The Virgin, standing, with the Christ Child at her Breast
This small panel, which measures less than 30cm high, depicts the Virgin holding the Christ Child in her arms while breastfeeding him. The anonymous artist was inspired by works by Robert Campin such as The Virgin and Child in the Städelsches Kunstinstitut, Frankfurt, although in the present work the Christ Child is shown nude and is thus more Italianate in style. Mary looks tenderly at her son, wrapping him in her mantle, the folds of which fall down in the traditional Flemish manner. Both the Child and his Mother are shown without their haloes and are set in an architectural space that is again of Renaissance inspiration and which adds a marked sense of space to the composition. It is thought that this panel was executed for private devotional purposes due to its small size.
This Virgin and Child entered the Thyssen-Bornemisza collection in 1975. The painting was acquired as a work by Bernaert van Orley from the Cramer gallery in The Hague where it was to be found in 1974. It had previously been in the collection of Andreas Becker in Dortmund at which point it was first included in an exhibition held in that city.

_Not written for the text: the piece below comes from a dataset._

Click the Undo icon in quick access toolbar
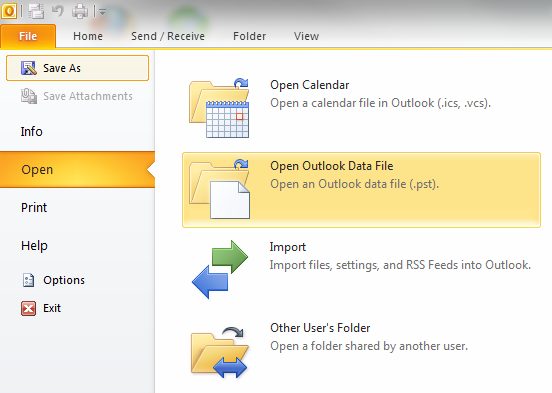Screen dimensions: 552x393 pyautogui.click(x=58, y=11)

The most complete study of the painting, following its acquisition for the Thyssen-Bornemisza collection, was by Colin Eisler.

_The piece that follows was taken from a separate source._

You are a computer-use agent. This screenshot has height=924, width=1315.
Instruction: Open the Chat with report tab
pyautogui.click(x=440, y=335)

The small-format panel, possibly painted for the purposes of private devotion, depicts a traditional image of the Virgin, giving her bare breast to the Christ Child. The artist set the two figures in an architectural setting that creates a sense of recession into the pictorial depth. The standing Virgin looks tenderly at the Child, clothed in her traditional blue mantle that swathes her body and falls in ample folds on either side in pronounced, crisp folds typical of the Flemish school. Mary carefully holds the Infant Christ in a white cloth, gazing at him with a sweet, gentle expression. The artist updated this popular iconography by omitting the use of haloes that refer to the figures’ divine status and through the use of the architectural setting of an Italian Renaissance type. The Virgin, whose body marks the central axis of the composition, stands beneath a semi-circular arch with medallions of reliefs of riders in the soffits, surrounded by grotesque decoration. This archway, with its pilasters on high bases, leads into a small area decorated with a scallop-shell arch, coffering and other geometrical elements that form the walls of a space suggestive of a chapel.
As Colin Eisler noted, the source of the composition is to be found in the work of Campin, for example that artist’s Virgin and Child in the Städelsches Kunstinstitut in Frankfurt. In that work the standing Virgin is dressed in pale tones, breastfeeding the child who wears a blue tunic. In contrast, in the present work the artist presents the Christ Child as nude, following Italian tradition. The Virgin lactans is one of the oldest iconographic models within Marian imagery.